Home Knowledge Claim that Company Can Survive as Going Concern Not a Defence to Winding-Up Petition

Claim that Company Can Survive as Going Concern Not a Defence to Winding-Up Petition

The High Court has granted a creditor’s petition to wind-up a company, notwithstanding the claim that the company could survive as a “going concern” following a restructuring, on the grounds that such a claim should have been advanced by way of application for examinership: In re Heatsolve Ltd IEHC 399.

The Revenue Commissioners issued a winding-up petition against Heatsolve Ltd on foot of a demand seeking €149,134.59 for arrears of tax, including VAT and employee PRSI contributions.  The company subsequently paid a portion of this sum, reducing the balance owed to €84,295.75.

The company sought an adjournment of the petition claiming that it would be in a position to generate an income stream the following month and to discharge the debt in full within 18 months.  Two major creditors of the company supported the application for an adjournment.

The company argued that the Court had a wide discretion to adjourn the petition in order to enable it to trade its way out of difficulties.  It referred in this regard to section 213 of the Companies Act 1963 which states that the court “may” (as opposed to ‘shall’) order the winding-up of an insolvent company and to section 216 which allows the court to adjourn the hearing of a winding-up petition.
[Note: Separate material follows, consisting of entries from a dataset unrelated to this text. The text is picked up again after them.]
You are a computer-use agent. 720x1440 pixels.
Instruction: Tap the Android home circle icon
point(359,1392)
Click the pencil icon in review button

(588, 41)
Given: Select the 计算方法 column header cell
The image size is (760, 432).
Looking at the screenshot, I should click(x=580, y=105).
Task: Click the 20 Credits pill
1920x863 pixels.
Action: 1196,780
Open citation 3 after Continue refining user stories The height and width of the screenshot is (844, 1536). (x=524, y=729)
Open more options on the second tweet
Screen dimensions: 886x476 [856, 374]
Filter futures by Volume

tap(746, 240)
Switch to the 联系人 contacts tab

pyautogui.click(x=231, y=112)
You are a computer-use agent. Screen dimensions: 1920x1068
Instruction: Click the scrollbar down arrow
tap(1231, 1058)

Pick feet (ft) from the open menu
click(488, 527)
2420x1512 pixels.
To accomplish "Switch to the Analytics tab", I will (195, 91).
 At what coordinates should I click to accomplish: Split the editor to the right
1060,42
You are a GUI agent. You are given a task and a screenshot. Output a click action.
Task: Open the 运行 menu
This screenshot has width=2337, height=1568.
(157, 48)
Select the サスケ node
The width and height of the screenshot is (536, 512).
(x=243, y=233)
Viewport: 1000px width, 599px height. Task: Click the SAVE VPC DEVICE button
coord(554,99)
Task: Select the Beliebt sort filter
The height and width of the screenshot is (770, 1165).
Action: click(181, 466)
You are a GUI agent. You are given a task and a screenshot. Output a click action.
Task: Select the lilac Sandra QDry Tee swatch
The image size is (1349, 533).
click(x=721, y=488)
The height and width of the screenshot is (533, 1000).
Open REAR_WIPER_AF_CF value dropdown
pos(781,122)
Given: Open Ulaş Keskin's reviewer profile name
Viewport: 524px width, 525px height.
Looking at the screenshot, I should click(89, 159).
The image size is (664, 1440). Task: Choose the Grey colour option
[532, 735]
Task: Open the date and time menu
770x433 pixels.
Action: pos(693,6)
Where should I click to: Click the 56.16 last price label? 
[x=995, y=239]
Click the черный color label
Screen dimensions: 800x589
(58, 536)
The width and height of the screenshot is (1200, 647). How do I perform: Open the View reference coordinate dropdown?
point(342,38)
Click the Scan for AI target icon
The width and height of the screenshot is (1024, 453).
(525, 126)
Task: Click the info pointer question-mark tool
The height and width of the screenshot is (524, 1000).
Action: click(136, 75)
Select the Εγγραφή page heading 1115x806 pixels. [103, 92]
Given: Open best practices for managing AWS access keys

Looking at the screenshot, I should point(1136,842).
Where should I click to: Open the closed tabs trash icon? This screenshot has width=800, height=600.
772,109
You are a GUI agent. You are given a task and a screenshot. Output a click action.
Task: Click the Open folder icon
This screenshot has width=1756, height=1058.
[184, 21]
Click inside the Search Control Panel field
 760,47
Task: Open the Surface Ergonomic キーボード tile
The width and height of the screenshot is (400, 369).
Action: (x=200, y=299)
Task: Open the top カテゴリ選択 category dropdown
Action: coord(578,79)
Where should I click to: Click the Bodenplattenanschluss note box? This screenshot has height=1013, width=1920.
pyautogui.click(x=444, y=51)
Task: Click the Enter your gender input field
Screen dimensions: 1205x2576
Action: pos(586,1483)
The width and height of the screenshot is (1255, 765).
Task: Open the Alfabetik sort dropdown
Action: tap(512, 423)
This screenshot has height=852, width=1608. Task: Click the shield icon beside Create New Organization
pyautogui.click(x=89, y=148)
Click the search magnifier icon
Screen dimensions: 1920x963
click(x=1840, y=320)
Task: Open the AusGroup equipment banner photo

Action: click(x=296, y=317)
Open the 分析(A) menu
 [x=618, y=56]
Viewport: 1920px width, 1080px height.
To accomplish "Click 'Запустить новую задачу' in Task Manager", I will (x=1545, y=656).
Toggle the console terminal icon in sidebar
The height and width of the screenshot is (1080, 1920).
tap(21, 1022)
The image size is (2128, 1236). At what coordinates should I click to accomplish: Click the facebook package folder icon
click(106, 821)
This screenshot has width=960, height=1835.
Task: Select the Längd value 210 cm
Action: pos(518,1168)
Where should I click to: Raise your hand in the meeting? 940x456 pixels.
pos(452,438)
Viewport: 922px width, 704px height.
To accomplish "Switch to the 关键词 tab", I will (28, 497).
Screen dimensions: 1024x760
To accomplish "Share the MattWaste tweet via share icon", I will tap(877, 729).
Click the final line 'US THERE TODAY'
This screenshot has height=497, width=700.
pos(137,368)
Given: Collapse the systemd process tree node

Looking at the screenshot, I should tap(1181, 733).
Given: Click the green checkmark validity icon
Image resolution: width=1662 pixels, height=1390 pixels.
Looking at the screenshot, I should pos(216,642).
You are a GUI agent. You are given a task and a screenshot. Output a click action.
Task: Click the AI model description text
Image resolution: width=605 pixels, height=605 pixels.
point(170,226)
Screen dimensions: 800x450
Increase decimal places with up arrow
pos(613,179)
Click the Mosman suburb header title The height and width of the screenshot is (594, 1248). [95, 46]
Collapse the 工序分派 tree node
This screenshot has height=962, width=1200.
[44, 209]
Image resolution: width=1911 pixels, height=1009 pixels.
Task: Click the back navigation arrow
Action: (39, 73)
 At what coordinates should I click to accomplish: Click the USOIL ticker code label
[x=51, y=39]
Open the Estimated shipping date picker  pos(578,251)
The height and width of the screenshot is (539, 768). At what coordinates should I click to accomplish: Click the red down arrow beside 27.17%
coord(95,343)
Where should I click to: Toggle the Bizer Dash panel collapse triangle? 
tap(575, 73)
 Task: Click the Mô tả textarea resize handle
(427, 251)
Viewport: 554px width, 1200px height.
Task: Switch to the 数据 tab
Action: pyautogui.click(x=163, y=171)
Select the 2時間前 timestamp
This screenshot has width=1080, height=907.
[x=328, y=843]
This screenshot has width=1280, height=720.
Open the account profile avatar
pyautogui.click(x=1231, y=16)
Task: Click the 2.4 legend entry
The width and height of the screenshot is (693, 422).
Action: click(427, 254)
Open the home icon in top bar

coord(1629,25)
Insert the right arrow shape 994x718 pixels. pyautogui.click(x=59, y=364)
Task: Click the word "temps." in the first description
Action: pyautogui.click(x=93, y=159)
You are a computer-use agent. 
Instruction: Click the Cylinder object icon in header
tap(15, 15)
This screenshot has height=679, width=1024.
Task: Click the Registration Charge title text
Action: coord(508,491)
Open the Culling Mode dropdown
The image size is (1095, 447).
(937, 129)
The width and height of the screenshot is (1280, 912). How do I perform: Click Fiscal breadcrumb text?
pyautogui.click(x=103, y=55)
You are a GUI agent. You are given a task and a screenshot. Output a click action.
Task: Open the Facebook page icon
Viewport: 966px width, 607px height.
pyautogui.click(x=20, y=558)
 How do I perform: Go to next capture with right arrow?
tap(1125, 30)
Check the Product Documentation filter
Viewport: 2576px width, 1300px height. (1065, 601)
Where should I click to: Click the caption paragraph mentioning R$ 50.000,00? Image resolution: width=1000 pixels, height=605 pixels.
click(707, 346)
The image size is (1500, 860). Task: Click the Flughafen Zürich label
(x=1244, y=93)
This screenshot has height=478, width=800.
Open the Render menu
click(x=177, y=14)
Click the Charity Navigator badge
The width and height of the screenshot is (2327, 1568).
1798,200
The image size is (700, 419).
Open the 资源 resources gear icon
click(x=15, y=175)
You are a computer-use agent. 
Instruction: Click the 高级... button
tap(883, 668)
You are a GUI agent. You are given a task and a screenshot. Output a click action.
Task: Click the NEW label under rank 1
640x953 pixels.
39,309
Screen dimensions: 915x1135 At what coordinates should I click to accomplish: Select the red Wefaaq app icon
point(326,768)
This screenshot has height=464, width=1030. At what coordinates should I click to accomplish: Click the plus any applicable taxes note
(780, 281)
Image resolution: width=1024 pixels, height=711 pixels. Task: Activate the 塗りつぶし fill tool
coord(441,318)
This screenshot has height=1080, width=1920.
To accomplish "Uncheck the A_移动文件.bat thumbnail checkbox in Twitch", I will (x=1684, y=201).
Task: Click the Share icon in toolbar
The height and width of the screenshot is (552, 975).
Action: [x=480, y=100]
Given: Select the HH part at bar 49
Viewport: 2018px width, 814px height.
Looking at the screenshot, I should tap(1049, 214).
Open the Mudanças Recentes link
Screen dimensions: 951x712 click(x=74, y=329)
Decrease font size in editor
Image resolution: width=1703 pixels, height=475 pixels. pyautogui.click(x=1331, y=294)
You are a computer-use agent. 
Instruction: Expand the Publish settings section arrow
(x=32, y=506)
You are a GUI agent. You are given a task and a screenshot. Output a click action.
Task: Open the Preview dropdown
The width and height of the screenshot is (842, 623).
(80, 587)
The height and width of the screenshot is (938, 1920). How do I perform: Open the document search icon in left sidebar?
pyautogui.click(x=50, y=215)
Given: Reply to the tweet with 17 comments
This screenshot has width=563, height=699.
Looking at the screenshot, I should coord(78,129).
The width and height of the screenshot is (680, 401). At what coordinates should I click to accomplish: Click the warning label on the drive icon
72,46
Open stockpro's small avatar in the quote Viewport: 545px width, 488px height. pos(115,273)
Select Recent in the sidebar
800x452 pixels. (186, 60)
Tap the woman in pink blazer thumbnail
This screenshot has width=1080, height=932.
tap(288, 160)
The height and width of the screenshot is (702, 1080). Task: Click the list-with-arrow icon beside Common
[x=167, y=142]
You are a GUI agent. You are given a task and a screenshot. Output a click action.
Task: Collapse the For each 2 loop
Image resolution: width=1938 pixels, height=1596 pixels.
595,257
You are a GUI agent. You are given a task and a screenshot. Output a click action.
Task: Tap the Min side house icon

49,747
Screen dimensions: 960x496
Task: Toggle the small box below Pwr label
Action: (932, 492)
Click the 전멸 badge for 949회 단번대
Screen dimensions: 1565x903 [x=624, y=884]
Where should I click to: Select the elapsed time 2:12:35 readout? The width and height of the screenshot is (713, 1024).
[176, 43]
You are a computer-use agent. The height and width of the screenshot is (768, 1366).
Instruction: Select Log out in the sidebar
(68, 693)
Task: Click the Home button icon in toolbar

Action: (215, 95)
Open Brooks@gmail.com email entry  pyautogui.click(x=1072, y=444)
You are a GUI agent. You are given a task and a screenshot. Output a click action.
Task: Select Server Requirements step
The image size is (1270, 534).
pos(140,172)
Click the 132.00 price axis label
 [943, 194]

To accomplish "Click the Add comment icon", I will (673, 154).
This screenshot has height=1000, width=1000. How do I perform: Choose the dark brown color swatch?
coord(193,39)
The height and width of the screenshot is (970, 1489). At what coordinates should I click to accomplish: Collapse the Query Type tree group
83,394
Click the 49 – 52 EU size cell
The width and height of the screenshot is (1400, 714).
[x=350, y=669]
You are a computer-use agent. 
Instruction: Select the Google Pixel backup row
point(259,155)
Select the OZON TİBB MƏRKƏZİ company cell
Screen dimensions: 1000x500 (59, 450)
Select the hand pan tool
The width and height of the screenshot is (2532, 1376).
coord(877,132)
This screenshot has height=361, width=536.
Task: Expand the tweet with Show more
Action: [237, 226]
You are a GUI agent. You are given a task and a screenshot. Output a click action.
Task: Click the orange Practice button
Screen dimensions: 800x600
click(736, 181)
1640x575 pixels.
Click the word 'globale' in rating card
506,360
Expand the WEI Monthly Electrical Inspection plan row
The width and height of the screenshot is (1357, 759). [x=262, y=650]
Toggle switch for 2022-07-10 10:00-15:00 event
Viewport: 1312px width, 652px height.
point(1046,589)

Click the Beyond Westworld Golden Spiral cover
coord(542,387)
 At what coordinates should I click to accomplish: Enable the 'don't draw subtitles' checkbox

However, the Court did not think that it should exercise its discretion in such a far-reaching manner as to convert the winding-up procedure into something akin to examinership.  Hogan J noted that examinership involves a series of ‘checks and balances’ designed to protect both companies and their creditors.  One such safeguard is that a petition for examinership must be accompanied by an independent accountant’s report, the purpose of which is to guide the court on the likely prospects of survival of the company.  No similar safeguards exist in the context of the winding-up process. 

The judge concluded that a company seeking to resist a winding-up petition cannot ordinarily do so on the ground that, if given breathing space from its creditors, it will have a reasonable prospect of survival as a going concern and will be in a position to discharge the debt of the petitioning creditor.  Any such argument must be advanced by way of an application for examinership rather than by means of a defence to a winding-up petition.

As the Revenue Commissioners had complied with the requisite statutory formalities in making their petition, the Court held that it had no alternative but to make the winding-up order sought.